Thanks. I haven’t had a new reason to hate on JavaScript for a while.
First off, in case you care, Category can be greatly simplified:
export class Category {
constructor(public guid: string, public name: string) {}
}
The comparison function can also be accessed directly:
compareWith(o1: Category, o2: Category): boolean {
return o1 && o2 ? o1.guid === o2.guid : o1 === o2;
}
The only reason to make it an arrow function is if one needs access to other properties of the page controller (which I would generally consider a red flag that something is flawed in the design).
Now for what to do to improve the situation: add [value]="category" to the <ion-select-option>. Without it, the content of the element becomes the value, not the desired object.
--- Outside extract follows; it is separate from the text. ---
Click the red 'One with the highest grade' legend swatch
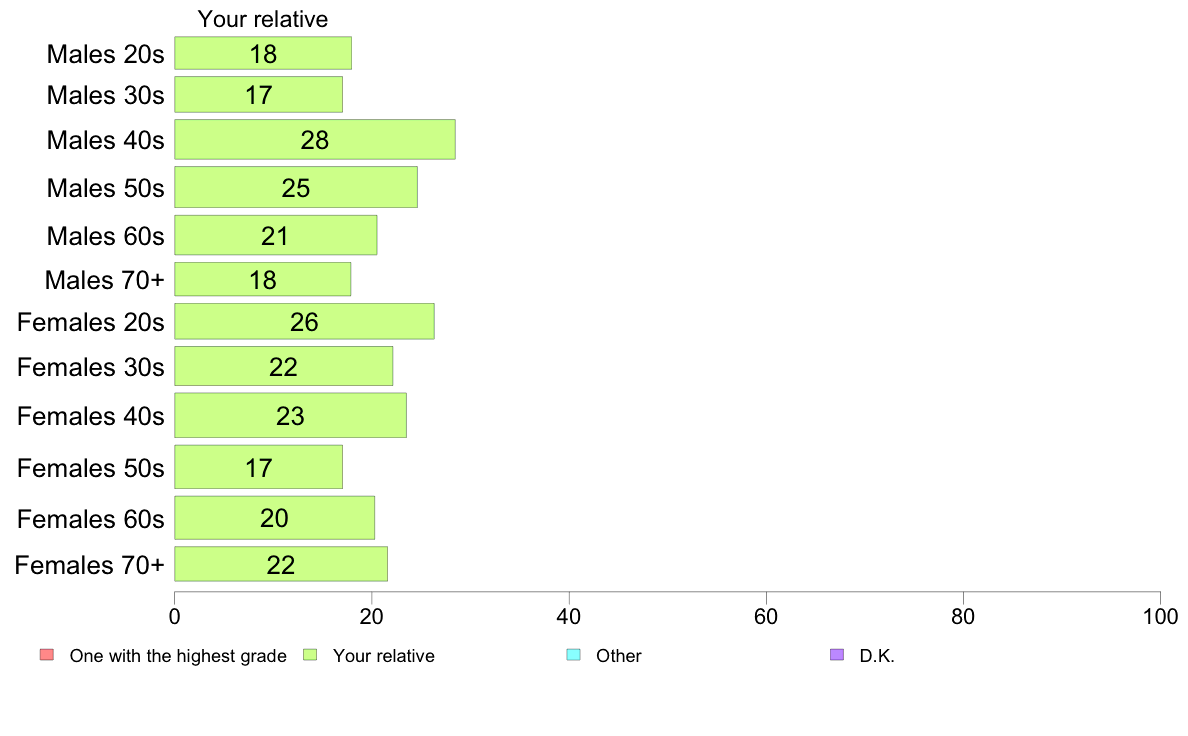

Which, as you discovered, has some drastic consequences for the poor comparison function, because JavaScript is a horrible, terrible, very bad, no-good language that nobody should have to use for anything.
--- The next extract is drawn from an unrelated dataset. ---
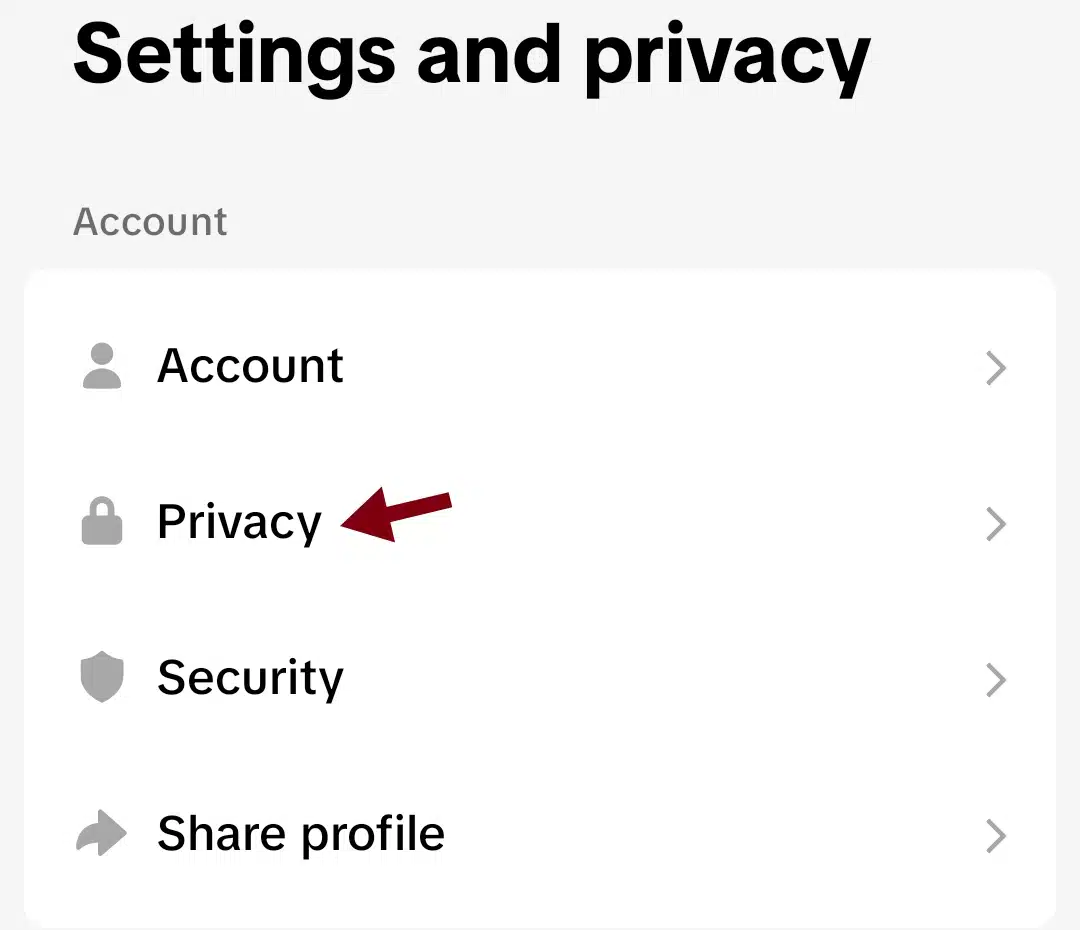Click the person icon beside Account
The width and height of the screenshot is (1080, 930).
102,366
Your comparison function will happily declare any two strings equal, because:
o1 && o2 => true
o1.guid => undefined
o2.guid => undefined
undefined === undefined => true
…and in the absence of a proper [value] binding for the select option, the resultant values will be the strings “Test 1” and “Test 2”.
Yes, you could modify the comparison function to check that it’s being called with objects, but the point is that app programmers shouldn’t have to do such minutiae.